STUDY TEXT »
★ ★ ★ ★ ★ ★ ★
After reading the @nytimes lawsuit against @OpenAI and @Microsoft, I find my sympathies more with OpenAI and Microsoft than with the NYT.
The suit:
(1) Claims, among other things, that OpenAI and Microsoft used millions of copyrighted NYT articles to train their models
(2)…— Andrew Ng (@AndrewYNg) January 7, 2024
However, whether training large language models (LLMs) on copyrighted materials is in violation of copyright law will ultimately be decided by regulators and not AI advocates. Until then, the ambiguity around the legality of training on copyrighted material hangs over generative AI.
LLMs, Copyright, and Controversy
Ever since ChatGPT reached the mainstream consciousness, LLMs have been surrounded by controversy. Over the past year alone, industry leaders, including OpenAI, Anthropic, Google, Midjourney, and Stable Diffusion, have all been hit with lawsuits alleging copyright infringement.
It’s also worth noting that back in July 2023, The Daily Mail was in the process of considering legal action against Google over copyright violations, claiming that Google used a cache of 1 million news articles from the Daily Mail and CNN to develop Bard.
More cases of this nature will continue to crop up until a regulator or lawmaker decides whether training LLMs on copyrighted material is fair use. If they decide it isn’t – then development will undoubtedly become more complicated.
At the very least, vendors would have to request permission or pay publishers to use their copyrighted works. We’re already seeing an effort to move to these types of arrangements, with OpenAI reportedly undergoing negotiations with dozens of publishers.
Could Regulation Kill Generative AI?
Given the widespread interest and investment we have seen in generative AI over the past few years, it is unlikely that tighter copyright laws would damage the market overnight.
★ ★ ★ ★ ★ ★ ★
DATA PROVIDED »
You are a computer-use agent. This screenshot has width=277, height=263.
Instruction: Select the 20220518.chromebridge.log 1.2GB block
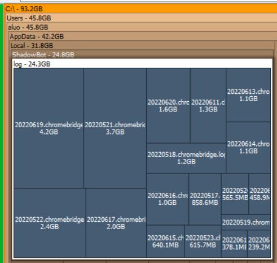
★ ★ ★ ★ ★ ★ ★
EXERCISES »
(A) In the text on copyright and generative AI, what did The Daily Mail claim Google used to develop Bard?
(B) Decide whether each statement agrees with the text on copyright and generative AI. For each, answer yes or no and quote the words of the text that decide it.
(i) Andrew Ng's post expresses more sympathy for the NYT than for OpenAI and Microsoft.
(ii) OpenAI is reportedly negotiating with dozens of publishers.
(iii) The text expects tighter copyright laws to damage the generative AI market overnight.
(C) Carry on the text on copyright and generative AI, starting right after its last sentence.

OUTPUTS BY TASK »
(A) A cache of 1 million news articles from the Daily Mail and CNN.

(B)
(i) No: "I find my sympathies more with OpenAI and Microsoft than with the NYT."
(ii) Yes: "with OpenAI reportedly undergoing negotiations with dozens of publishers."
(iii) No: "it is unlikely that tighter copyright laws would damage the market overnight."

(C)
It is more likely that AI vendors are forced to be more proactive about establishing mutually beneficial relationships with publishers and compensating them for access to past articles, books, and other copyrighted works.
For instance, while file-sharing service Napster went bankrupt for copyright infringement after allowing users to download copyrighted works without compensation, Spotify later emerged to build a thriving streaming service of over 100 million songs by establishing commercial relationships to ensure songwriters, publishers, artists, and other rights holders get fairly compensated.
If such a licensing model is possible for the music industry, then in theory, it should be possible for AI vendors to form partnerships with publishers so they can get access to copyrighted material in exchange for financial compensation.
That being said, the formation of such a commercial partnership rests on publishers not seeing LLMs as an existential threat to their business.
The Bottom Line
The era of copyright as an afterthought is coming to an end in the generative AI market. As it stands, we will see more and more lawsuits against LLM vendors until a clear legal precedent is established around the legality of training these solutions on copyrighted material.